>> BEGIN DATA SUPPLIED

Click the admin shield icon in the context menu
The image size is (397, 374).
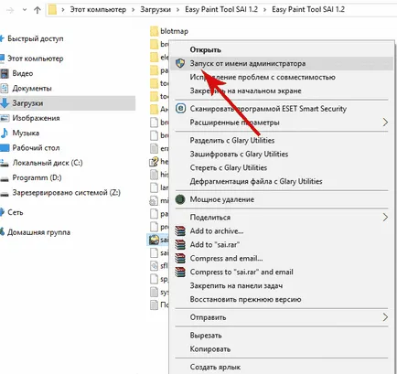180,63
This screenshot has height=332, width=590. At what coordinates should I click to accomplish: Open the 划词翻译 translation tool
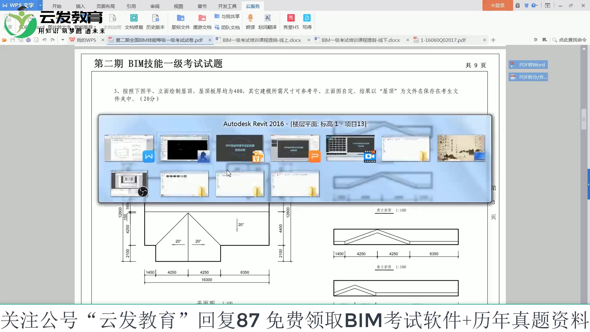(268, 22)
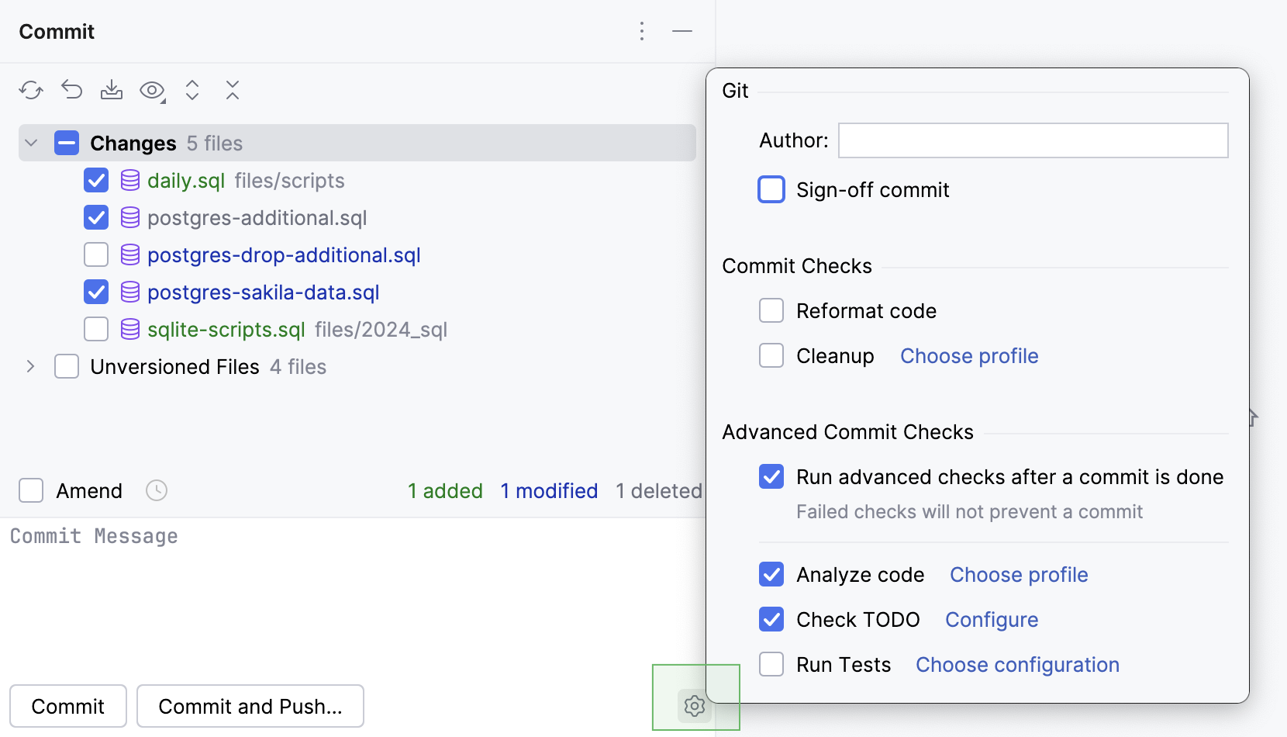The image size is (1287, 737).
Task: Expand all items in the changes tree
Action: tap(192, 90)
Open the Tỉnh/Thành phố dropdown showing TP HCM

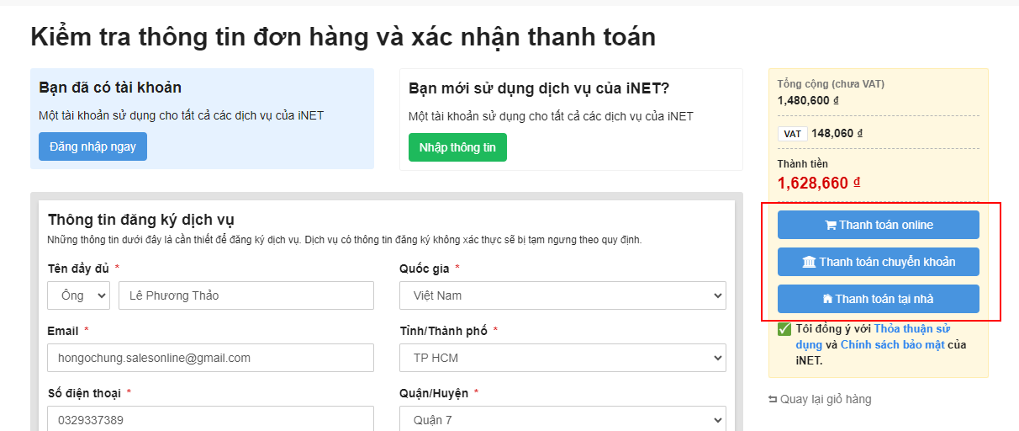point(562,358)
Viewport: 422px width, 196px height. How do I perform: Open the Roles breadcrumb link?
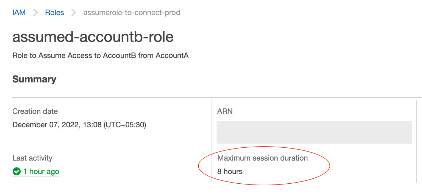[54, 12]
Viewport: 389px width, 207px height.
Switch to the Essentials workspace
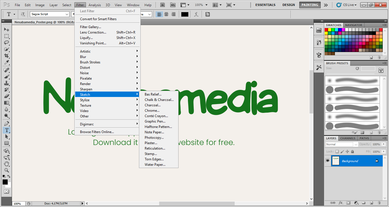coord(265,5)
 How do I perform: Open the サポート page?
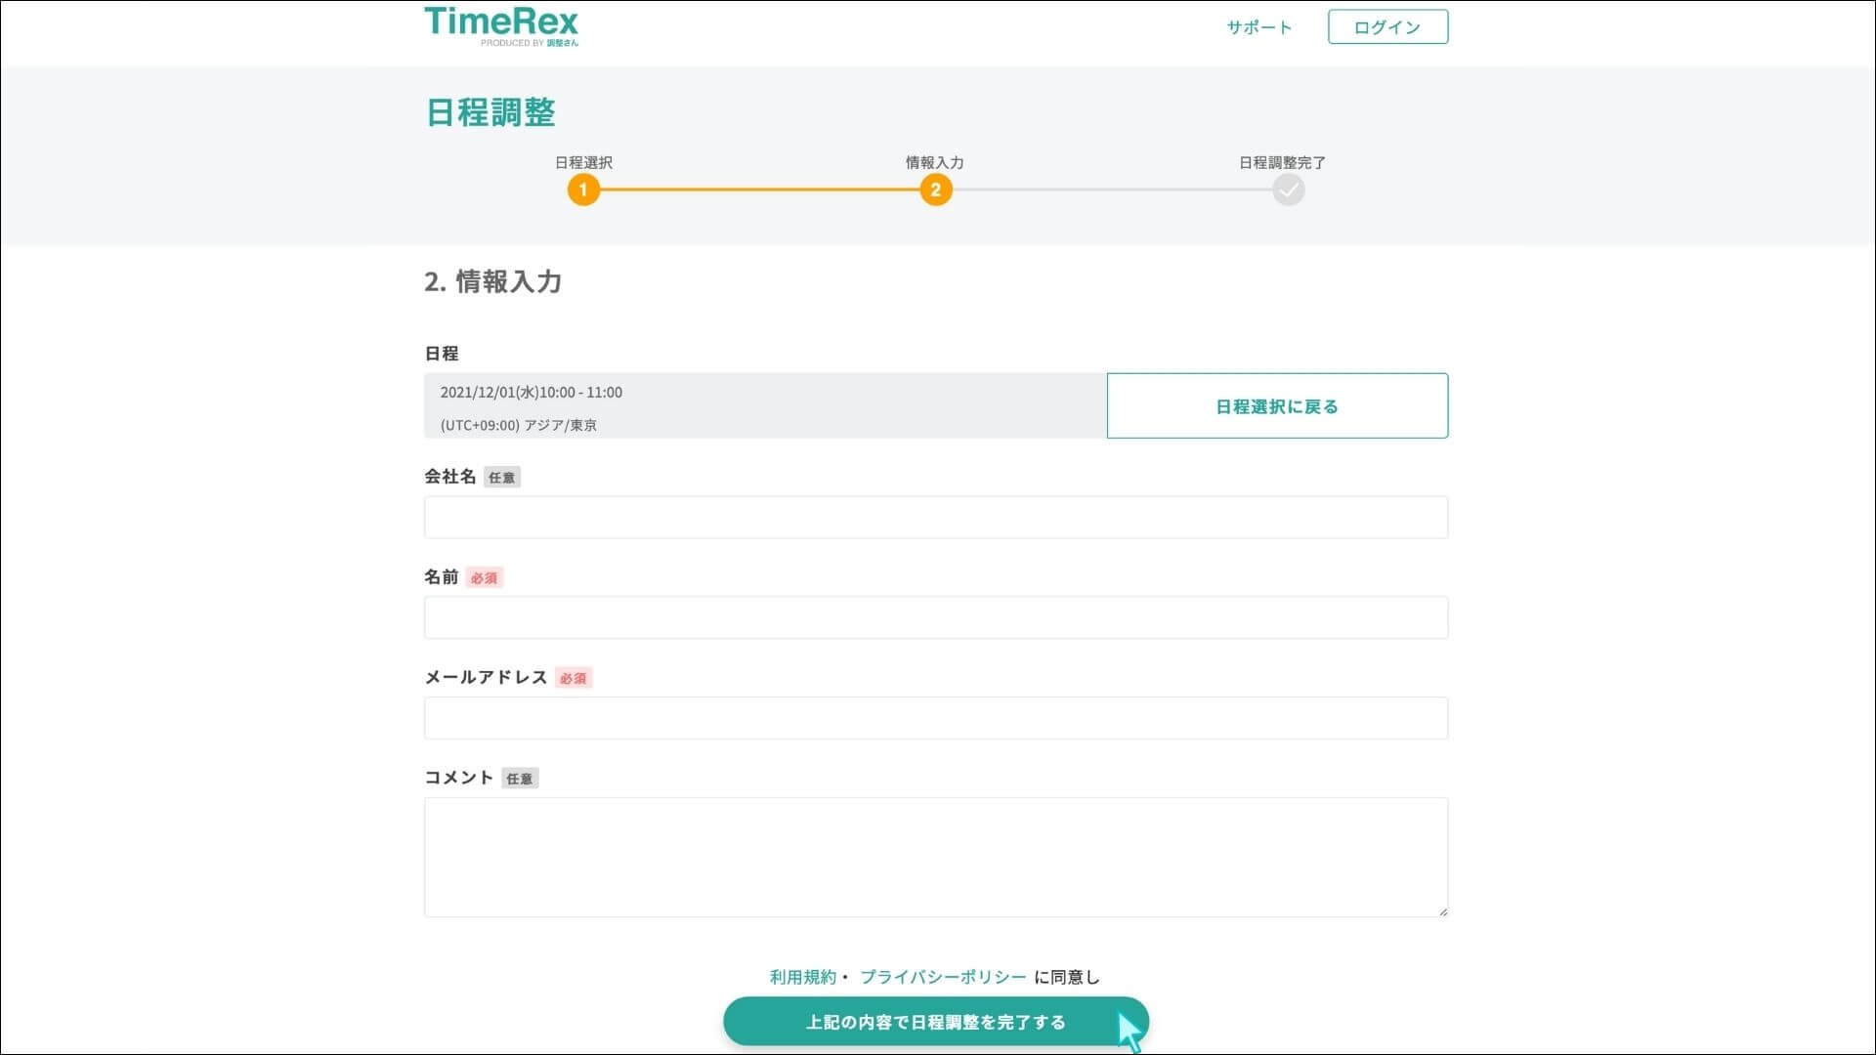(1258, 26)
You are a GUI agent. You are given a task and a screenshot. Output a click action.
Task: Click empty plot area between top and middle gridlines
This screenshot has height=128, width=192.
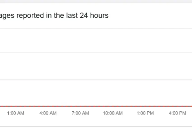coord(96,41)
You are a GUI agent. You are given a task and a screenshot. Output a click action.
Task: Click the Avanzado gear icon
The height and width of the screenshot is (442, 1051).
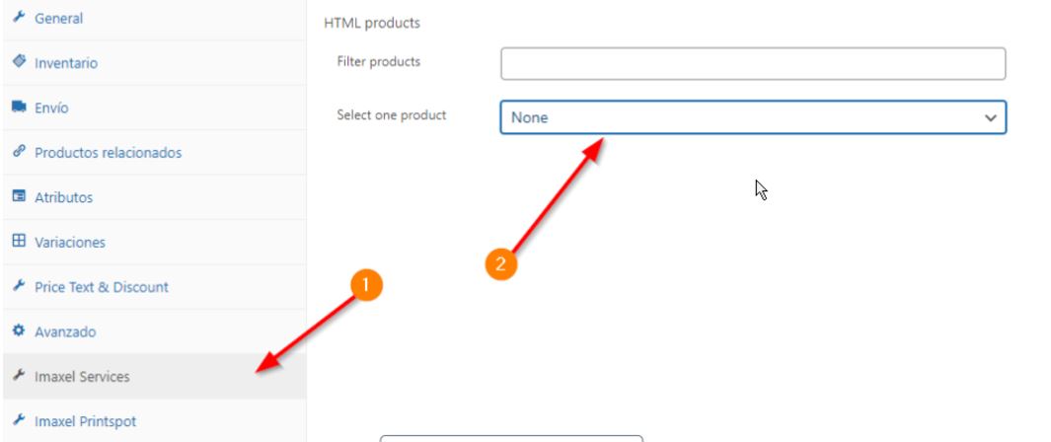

>> END DATA SUPPLIED

→ AIM
Please render every line of the listing above as a JSON list of strings, one string per line, leaving out blank lines and the pictures.

→ EXERCISE OUTPUT
[
  "Click the admin shield icon in the context menu",
  "The image size is (397, 374).",
  "180,63",
  "This screenshot has height=332, width=590. At what coordinates should I click to accomplish: Open the 划词翻译 translation tool",
  "(268, 22)",
  "The image size is (1287, 737).",
  "Task: Expand all items in the changes tree",
  "Action: tap(192, 90)",
  "Open the Tỉnh/Thành phố dropdown showing TP HCM",
  "point(562,358)",
  "Viewport: 422px width, 196px height. How do I perform: Open the Roles breadcrumb link?",
  "[54, 12]",
  "Viewport: 389px width, 207px height.",
  "Switch to the Essentials workspace",
  "coord(265,5)",
  " How do I perform: Open the サポート page?",
  "(1258, 26)",
  "You are a GUI agent. You are given a task and a screenshot. Output a click action.",
  "Task: Click empty plot area between top and middle gridlines",
  "This screenshot has height=128, width=192.",
  "coord(96,41)",
  "You are a GUI agent. You are given a task and a screenshot. Output a click action.",
  "Task: Click the Avanzado gear icon",
  "The height and width of the screenshot is (442, 1051)."
]